◆ **Action item**: For the data below, report how many lines include the word "arrow", and write nothing else.

Records from a collection
- Opening Delimiter -
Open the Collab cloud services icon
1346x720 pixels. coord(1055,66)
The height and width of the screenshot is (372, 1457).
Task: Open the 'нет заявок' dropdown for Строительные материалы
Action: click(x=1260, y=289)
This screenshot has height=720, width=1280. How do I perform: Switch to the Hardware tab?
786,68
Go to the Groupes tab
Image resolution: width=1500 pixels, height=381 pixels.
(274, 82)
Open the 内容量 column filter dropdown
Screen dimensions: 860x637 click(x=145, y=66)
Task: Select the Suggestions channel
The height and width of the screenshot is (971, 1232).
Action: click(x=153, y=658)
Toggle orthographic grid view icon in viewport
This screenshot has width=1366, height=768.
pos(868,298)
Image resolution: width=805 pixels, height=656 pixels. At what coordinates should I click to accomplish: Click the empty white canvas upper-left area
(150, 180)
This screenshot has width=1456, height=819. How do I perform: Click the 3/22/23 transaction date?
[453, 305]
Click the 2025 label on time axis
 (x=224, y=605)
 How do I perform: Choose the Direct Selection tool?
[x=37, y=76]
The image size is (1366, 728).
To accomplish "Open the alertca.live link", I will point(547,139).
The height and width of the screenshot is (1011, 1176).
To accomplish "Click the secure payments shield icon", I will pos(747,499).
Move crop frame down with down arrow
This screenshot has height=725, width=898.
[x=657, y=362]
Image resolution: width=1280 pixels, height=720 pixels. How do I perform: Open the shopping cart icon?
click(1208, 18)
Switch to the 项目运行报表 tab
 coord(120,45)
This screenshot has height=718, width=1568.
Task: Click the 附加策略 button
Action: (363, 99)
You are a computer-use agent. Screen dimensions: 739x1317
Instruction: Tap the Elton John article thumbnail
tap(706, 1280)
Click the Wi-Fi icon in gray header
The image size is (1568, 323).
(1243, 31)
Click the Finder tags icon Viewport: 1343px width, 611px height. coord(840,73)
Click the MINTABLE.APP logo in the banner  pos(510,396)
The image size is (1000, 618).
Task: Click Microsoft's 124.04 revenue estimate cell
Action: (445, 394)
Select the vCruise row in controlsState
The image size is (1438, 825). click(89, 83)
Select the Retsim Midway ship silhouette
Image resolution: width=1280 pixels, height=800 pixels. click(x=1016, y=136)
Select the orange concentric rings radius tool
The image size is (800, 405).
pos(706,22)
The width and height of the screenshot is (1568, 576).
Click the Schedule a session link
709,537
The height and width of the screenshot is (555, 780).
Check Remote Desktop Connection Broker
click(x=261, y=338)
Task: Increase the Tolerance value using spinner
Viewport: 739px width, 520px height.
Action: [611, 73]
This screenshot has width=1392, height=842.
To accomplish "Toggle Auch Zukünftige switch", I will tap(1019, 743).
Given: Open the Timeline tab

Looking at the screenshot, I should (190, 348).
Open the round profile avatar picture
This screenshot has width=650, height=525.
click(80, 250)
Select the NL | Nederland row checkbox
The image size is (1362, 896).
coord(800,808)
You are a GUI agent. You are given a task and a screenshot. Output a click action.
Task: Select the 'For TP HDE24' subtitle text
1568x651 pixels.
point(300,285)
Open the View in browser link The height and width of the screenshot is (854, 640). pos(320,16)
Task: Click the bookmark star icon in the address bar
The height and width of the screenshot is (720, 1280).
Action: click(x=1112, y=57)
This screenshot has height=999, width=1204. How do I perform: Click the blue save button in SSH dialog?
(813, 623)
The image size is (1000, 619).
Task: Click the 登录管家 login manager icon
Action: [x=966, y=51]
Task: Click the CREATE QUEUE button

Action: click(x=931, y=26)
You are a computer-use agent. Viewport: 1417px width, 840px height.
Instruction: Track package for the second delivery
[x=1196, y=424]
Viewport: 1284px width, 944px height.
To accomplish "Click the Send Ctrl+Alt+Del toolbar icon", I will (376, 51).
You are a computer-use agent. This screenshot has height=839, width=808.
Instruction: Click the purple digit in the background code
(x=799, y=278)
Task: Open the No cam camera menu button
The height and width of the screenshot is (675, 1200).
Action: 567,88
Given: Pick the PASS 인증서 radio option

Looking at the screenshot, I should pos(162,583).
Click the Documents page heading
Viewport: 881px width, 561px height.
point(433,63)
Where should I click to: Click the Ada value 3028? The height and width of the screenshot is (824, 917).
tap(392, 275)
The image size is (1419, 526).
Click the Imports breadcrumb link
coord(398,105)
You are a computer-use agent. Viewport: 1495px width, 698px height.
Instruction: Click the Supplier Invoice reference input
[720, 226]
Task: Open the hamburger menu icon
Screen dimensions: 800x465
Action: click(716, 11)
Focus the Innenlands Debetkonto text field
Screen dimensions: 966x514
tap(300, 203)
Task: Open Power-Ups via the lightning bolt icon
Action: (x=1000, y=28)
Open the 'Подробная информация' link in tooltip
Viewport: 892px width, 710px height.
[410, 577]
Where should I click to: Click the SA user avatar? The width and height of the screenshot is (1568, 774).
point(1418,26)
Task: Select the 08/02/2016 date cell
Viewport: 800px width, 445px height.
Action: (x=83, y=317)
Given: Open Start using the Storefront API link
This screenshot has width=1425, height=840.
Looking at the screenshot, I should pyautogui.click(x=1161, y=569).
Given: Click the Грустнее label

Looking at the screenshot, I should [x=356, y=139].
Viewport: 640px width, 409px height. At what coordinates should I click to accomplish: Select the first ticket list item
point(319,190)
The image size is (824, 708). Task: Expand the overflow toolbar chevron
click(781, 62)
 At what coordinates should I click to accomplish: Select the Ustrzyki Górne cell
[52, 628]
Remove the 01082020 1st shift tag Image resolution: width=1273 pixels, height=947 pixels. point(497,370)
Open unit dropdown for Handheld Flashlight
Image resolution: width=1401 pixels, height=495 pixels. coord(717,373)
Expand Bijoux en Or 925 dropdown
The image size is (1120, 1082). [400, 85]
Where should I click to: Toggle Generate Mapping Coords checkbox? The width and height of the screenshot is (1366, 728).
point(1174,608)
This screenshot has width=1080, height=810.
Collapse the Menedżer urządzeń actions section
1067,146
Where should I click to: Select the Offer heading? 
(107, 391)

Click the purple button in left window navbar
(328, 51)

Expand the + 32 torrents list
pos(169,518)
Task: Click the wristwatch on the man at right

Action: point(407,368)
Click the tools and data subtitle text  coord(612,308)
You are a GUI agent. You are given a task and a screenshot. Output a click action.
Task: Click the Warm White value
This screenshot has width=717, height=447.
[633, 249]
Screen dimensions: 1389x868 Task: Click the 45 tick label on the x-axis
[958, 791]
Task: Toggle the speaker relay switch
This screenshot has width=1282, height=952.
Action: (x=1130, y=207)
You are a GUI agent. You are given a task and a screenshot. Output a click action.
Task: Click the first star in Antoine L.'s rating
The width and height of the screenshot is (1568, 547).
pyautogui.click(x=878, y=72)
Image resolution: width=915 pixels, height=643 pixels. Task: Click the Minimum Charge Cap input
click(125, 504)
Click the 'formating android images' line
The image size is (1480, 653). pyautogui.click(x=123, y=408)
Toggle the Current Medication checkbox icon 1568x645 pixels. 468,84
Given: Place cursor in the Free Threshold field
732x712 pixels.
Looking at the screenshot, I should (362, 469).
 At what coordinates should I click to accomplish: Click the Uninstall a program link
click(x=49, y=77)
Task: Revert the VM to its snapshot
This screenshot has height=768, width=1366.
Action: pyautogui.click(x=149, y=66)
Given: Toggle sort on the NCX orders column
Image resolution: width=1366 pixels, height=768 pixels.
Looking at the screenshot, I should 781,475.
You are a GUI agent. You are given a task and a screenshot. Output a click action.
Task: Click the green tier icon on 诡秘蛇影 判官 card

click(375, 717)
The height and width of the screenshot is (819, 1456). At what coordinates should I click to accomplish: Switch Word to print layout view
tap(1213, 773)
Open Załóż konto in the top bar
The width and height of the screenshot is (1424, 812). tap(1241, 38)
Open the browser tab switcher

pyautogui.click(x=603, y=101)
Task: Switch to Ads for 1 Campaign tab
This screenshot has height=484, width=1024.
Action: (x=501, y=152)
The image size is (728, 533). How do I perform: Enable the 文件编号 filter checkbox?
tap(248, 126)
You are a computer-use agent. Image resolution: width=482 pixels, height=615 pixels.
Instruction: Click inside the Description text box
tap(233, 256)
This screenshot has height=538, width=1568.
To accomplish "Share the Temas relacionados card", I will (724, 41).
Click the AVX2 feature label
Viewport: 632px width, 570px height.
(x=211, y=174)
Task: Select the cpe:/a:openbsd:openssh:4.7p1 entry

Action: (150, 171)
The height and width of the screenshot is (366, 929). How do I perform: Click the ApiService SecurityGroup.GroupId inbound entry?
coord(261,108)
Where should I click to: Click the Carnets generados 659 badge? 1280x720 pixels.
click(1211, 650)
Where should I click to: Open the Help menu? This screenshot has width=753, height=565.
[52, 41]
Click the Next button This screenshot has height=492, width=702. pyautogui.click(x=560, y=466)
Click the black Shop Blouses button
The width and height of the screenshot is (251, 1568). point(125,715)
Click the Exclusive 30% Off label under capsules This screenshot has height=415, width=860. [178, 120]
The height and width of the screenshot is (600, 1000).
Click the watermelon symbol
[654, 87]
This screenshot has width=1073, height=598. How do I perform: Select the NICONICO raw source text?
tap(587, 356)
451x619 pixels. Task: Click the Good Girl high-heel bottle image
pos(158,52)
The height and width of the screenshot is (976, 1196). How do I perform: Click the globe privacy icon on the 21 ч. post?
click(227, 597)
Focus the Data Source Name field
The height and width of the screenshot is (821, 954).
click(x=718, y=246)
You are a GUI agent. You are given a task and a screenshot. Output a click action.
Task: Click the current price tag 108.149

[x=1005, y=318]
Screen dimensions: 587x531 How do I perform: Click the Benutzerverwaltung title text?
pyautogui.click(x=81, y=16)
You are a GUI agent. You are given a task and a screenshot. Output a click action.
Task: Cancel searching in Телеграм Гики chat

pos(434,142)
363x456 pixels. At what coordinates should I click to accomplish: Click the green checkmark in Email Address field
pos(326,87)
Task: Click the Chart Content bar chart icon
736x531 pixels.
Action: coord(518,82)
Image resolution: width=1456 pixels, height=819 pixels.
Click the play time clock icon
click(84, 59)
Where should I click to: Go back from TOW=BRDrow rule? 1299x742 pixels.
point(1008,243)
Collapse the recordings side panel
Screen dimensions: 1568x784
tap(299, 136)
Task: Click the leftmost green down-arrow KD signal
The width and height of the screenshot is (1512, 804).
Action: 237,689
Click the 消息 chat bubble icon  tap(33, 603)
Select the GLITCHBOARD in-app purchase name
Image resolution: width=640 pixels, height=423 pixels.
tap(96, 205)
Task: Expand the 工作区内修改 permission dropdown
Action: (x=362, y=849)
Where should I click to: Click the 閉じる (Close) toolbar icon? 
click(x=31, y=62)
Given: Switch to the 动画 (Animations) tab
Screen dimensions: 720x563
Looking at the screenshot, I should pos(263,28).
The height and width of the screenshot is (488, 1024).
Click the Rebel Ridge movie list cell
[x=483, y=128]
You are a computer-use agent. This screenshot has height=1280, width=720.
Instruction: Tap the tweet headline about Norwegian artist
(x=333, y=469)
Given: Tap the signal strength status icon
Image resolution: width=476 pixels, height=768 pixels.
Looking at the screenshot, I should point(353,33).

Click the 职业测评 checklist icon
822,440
- Closing Delimiter -
◆ **Answer space**: 2